## What to do:
After locating the line that contains "This screenshot has height=270, width=400." in the records below, write out exactly that line and each line after it through the one that contains "Click the purple Edit button", and nothing else.

## Input for this task:
----

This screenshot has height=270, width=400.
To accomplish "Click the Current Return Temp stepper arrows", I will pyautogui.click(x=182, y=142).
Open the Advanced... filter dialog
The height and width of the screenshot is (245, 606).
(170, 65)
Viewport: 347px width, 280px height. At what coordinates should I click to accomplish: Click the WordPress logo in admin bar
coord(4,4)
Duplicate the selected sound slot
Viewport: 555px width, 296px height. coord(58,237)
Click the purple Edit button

----

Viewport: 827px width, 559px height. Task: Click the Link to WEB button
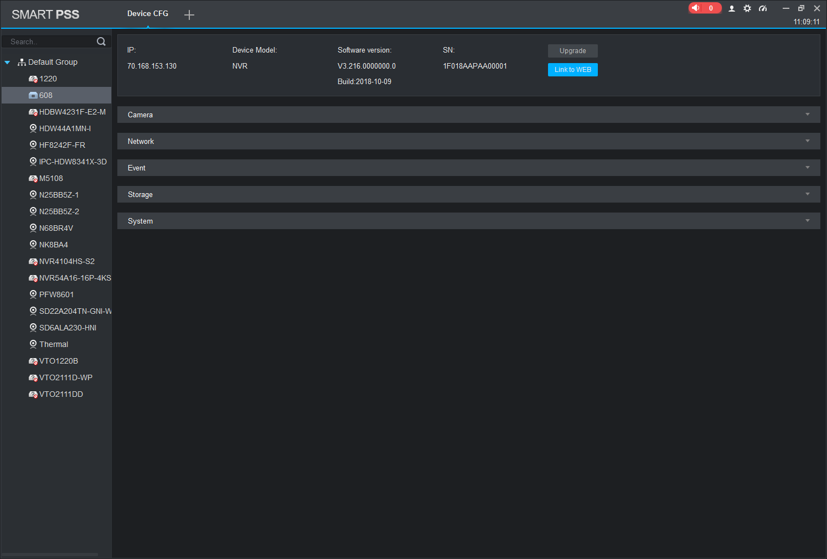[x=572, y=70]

----

## Written response:
This screenshot has height=270, width=400.
To accomplish "Click the Current Return Temp stepper arrows", I will pyautogui.click(x=182, y=142).
Open the Advanced... filter dialog
The height and width of the screenshot is (245, 606).
(170, 65)
Viewport: 347px width, 280px height. At what coordinates should I click to accomplish: Click the WordPress logo in admin bar
coord(4,4)
Duplicate the selected sound slot
Viewport: 555px width, 296px height. coord(58,237)
Click the purple Edit button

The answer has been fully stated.